И все же Гамилькар отдал приказ наступать на римский лагерь у подножья Эрикса, хоть как-то потеребить врагов, показать, что они не намерены сдаваться. Но завязавшийся бой больше походил на упражнение солдат с деревянным столбом, на тренировку: рубит солдат мечом деревяшку, а ей хоть бы хны! Казалось, у карфагенян совсем не осталось сил воевать. А римляне и не думали атаковать: забросали тех, кто наиболее вырвался, дротиками, обстреляли стрелами, - на том и успокоились, за ворота лагеря даже носа не высунули. Напрасно Гамилькарова фаланга простояла у его укрепленного палисада в ожидании, что враг выйдет из укрытия и развернется против него всем фронтом. Но он не вышел, а брать лагерь штурмом у Гамилькара не было ни намерения, ни сил.
Гамилькар приказал трубить отход и всем вернуться обратно в Эрикс. Он не понимал, что происходит, почему боги оставили их.
А следующим утром - Автарит, ты где, мой друг? - ему доложили, что небольшой отряд галлов (в ту ночь и в карауле стояли галлы) под покровом ночи покинул крепость и переметнулся к римлянам.
Автарит, Автарит, родной, ты мне что сказал? Ты отеческими богами клялся, что твои люди тебе верны, как родной матери. Но бежал от тебя кто?
Против подобных дезертиров снова пришлось применять старый проверенный в других местах прием: распространить слух, что дезертиры эти вовсе не дезертиры, а намеренно сколоченное подразделение, чтобы обманом проникнуть в стан врага.
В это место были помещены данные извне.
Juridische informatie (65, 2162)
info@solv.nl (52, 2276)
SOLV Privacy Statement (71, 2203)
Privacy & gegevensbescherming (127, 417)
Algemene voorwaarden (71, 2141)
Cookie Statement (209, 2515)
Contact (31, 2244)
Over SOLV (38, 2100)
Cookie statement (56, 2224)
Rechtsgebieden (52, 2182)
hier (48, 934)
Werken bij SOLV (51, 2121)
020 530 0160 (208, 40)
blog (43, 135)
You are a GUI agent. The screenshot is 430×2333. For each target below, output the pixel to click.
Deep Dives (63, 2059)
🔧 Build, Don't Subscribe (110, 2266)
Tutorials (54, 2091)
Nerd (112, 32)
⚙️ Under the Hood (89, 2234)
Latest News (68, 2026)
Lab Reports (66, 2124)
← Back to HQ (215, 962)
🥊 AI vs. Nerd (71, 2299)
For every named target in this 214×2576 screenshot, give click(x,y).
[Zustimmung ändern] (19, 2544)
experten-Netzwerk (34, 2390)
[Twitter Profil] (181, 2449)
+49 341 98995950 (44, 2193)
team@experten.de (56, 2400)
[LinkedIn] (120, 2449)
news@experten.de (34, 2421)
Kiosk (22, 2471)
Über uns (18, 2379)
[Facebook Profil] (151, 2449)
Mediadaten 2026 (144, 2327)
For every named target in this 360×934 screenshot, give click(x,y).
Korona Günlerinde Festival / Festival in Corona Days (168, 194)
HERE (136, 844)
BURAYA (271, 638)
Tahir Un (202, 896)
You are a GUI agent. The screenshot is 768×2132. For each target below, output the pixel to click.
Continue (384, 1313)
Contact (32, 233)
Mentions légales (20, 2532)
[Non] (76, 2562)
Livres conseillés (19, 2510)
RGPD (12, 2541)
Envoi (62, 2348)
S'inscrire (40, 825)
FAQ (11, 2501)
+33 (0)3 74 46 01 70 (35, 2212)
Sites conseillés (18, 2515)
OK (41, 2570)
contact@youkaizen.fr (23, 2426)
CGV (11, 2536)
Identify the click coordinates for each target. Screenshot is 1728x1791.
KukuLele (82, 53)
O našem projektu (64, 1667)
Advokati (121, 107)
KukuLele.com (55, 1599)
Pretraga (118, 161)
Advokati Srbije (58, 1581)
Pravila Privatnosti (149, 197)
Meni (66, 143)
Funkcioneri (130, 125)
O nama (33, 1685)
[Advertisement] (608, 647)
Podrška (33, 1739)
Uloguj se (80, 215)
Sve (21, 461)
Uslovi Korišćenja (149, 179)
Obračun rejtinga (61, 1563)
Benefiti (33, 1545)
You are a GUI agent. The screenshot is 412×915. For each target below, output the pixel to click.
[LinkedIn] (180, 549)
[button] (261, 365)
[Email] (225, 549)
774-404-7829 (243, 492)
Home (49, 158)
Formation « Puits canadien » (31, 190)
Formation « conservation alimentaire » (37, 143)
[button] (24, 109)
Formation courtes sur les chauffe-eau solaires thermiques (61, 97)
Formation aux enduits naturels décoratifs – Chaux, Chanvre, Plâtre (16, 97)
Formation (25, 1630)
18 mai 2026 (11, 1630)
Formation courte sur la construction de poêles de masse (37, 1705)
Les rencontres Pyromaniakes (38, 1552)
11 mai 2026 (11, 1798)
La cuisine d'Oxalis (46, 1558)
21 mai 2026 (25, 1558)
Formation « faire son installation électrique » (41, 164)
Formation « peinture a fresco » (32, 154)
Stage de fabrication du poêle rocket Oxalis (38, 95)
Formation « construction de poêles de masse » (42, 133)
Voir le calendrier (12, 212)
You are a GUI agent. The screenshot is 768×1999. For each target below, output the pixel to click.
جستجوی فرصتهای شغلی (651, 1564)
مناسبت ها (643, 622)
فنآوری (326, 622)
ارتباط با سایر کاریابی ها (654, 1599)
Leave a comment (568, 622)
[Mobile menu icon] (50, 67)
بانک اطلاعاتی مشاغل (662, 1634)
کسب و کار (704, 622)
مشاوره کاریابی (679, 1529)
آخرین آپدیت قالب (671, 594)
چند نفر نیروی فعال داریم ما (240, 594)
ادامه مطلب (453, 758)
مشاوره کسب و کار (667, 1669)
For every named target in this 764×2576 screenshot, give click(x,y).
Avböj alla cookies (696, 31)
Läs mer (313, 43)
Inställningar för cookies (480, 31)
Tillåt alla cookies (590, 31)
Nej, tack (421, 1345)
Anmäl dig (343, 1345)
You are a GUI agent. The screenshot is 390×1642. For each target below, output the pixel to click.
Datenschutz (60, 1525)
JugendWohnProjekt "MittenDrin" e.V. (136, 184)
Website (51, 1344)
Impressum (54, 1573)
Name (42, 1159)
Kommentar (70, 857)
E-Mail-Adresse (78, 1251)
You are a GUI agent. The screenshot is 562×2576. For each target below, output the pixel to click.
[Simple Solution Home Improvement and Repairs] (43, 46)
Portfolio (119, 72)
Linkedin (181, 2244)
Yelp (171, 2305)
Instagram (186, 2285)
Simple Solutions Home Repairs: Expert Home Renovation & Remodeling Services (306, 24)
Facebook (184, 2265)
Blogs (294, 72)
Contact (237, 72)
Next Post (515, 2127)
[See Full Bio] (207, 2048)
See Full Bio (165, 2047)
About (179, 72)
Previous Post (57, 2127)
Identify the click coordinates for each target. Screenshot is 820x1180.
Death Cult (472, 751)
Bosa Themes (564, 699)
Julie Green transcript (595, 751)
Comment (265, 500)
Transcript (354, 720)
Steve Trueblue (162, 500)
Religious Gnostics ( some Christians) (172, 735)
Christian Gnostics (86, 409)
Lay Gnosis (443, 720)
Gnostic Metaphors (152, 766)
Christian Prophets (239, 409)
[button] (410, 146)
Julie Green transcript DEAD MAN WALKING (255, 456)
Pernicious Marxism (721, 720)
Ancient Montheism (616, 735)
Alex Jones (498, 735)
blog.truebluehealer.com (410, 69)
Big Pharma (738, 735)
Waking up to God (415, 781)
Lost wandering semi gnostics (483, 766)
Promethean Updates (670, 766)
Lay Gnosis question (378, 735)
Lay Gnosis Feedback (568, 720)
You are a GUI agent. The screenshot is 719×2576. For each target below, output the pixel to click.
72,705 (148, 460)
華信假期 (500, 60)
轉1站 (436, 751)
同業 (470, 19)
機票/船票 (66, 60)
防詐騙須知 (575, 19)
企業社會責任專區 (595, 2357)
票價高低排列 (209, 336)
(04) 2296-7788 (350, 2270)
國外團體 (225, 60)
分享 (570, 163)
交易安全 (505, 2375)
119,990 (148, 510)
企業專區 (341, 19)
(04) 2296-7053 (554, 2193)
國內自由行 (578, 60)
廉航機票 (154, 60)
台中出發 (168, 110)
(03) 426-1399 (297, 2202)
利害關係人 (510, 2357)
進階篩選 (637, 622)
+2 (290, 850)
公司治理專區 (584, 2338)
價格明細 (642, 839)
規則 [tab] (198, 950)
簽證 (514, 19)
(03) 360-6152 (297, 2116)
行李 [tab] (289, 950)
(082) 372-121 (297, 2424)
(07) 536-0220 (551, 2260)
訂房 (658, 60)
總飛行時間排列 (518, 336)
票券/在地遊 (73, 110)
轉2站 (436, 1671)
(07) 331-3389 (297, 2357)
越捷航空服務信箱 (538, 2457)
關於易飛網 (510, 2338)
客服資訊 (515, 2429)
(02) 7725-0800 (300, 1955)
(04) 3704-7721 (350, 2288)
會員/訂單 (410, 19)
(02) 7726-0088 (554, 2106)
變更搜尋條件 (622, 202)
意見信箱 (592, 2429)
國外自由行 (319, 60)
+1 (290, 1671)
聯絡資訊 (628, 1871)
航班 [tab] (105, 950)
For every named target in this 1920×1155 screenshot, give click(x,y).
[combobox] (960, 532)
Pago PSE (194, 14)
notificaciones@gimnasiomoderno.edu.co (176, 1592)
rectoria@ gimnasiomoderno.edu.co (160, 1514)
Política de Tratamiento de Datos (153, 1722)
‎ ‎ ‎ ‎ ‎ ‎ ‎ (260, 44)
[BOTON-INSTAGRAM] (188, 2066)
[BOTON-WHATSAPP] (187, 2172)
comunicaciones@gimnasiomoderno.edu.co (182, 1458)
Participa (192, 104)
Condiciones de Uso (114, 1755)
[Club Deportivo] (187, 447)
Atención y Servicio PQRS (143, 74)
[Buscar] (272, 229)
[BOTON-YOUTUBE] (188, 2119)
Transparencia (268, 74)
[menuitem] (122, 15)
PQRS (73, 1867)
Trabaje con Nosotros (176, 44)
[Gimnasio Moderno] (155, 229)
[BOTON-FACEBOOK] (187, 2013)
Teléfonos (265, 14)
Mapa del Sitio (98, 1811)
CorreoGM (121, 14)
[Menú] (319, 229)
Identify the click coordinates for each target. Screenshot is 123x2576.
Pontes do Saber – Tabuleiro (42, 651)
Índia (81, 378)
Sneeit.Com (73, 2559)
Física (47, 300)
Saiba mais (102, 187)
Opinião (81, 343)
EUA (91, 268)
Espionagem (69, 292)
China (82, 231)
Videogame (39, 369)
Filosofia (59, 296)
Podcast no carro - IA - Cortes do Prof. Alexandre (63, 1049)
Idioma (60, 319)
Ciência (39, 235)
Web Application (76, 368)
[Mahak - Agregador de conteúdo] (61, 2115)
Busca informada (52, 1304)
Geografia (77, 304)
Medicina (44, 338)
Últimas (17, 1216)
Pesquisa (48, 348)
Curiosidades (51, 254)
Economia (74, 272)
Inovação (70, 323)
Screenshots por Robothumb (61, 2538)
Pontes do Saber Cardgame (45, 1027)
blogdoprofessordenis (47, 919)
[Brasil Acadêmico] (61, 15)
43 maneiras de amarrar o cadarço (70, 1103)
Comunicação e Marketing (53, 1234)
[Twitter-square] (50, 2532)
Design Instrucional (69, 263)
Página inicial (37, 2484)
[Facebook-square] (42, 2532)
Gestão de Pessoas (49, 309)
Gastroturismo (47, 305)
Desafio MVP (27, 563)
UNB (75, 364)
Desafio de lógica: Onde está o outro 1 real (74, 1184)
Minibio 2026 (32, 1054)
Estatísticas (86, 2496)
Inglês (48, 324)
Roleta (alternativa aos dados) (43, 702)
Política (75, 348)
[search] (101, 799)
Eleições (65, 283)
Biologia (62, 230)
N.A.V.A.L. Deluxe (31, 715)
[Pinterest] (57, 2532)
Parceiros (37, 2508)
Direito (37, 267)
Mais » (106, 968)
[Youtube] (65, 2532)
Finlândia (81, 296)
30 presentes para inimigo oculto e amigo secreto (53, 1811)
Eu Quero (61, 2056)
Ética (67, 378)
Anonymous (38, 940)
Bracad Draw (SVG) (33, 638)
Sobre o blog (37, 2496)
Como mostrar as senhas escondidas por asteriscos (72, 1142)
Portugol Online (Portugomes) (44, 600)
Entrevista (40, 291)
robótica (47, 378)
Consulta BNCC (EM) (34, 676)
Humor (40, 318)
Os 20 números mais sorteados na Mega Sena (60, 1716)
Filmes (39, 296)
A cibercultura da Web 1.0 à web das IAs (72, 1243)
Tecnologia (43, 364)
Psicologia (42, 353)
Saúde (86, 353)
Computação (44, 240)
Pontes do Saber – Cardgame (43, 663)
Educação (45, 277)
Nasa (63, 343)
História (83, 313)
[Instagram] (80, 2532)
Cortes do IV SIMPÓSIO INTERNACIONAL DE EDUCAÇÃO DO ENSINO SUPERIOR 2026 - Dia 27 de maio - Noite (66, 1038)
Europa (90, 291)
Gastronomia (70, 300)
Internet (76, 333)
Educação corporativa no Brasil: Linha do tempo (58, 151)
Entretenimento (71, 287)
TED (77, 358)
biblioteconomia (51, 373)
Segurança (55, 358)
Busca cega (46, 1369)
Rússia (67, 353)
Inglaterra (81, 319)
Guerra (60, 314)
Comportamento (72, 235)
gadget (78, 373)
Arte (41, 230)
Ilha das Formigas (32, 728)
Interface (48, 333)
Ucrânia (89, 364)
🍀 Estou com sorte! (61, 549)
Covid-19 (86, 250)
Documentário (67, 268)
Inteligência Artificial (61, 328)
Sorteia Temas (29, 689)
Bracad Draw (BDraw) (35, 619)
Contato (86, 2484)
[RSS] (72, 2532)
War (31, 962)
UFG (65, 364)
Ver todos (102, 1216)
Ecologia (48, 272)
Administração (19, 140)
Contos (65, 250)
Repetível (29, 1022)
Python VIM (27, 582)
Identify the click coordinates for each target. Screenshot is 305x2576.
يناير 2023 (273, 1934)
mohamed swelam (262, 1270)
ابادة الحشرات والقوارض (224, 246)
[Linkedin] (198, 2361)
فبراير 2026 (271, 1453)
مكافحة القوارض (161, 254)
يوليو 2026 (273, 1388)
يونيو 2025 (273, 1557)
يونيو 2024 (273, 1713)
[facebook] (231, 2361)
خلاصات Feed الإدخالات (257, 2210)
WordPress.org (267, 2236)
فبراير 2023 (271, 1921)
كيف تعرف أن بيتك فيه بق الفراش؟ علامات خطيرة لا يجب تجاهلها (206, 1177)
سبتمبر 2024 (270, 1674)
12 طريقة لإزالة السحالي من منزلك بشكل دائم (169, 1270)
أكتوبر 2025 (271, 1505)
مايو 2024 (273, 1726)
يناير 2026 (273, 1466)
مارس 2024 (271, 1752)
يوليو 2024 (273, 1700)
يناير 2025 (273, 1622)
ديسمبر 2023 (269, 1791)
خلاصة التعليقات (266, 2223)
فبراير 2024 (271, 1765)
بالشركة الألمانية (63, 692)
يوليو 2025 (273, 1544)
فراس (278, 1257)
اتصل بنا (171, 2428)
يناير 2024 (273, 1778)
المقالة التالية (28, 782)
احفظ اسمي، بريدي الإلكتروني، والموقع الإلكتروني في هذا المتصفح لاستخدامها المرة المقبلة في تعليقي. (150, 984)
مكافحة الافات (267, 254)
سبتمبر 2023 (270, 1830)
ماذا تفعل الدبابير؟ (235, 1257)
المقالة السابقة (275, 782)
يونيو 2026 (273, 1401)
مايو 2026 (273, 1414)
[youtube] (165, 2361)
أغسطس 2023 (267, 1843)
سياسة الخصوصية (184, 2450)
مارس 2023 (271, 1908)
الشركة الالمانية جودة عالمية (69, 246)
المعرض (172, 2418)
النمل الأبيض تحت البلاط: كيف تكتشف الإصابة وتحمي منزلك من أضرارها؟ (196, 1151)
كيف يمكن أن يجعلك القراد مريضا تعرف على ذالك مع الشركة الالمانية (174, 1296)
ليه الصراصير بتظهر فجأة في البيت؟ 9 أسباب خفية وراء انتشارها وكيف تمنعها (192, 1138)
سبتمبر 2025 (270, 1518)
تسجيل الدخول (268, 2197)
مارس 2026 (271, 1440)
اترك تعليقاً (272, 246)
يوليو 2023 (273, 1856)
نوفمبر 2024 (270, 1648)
Коварные пуны!
На первых порах римляне слухам верили, перебежчиков-галлов встречали пилумами и стрелами, но слишком много их стало перебегать, слишком часто...
Гамилькар не был уверен, что кинь римляне кличь, и все галлы не попрут к ним с распростертыми объятьями, - уж так непостоянна была их порода, так непредсказуема. Гамилькар уже не верил пройдошливому племени.
Гискон, новый комендант гарнизона в Лилибее, с ужасом наблюдал, как на римские пентеры устанавливают штурмовые орудия, жестко закрепляют на палубах. Где только взять силы и средства, чтобы закрыть стены, которые выходят и на гавань - римские легионы с этой стороны никто ведь не отзывал.
Не легче было и Дрепанам, там Лутаций, не затягивая время, приказал долбить прибрежные городские башни, разбивать их также с помощью катапульт, которые установили на кораблях, только и жди, что начнут прорываться к портовым воротам - кто помешает им высадиться на берег?
Ни матросам своим, ни легионерам расслабляться в свободное время - если оно есть на войне свободное время - Лутаций не позволял. Если не было стычек, заставлял корабли ходить вдоль берегов. Как для дополнительной тренировки гребцов и матросов, так и для устрашения противника. Лучшего нет доказательства твердых намерений, чем наглядная демонстрация своей силы! Не удался штурм в одном месте, попытались взобраться на стену в другом; нет боя, лучники обстреливали дозорных. Не давать покоя осажденным ни днем, ни ночью - такая задача была поставлена Лутацием своим легионерам, и они с ней успешно справлялись.
Сколько будет длиться осада: месяц, два, три? На сколько хватит духа и продовольствия у защитников? На сколько упорства у осаждающих? Предпримет ли что-нибудь Карфаген, чтобы спасти свои армии на Сицилии? Барке хотелось верить, что родина не оставит их, пришлет подкрепление. Очень хотелось верить.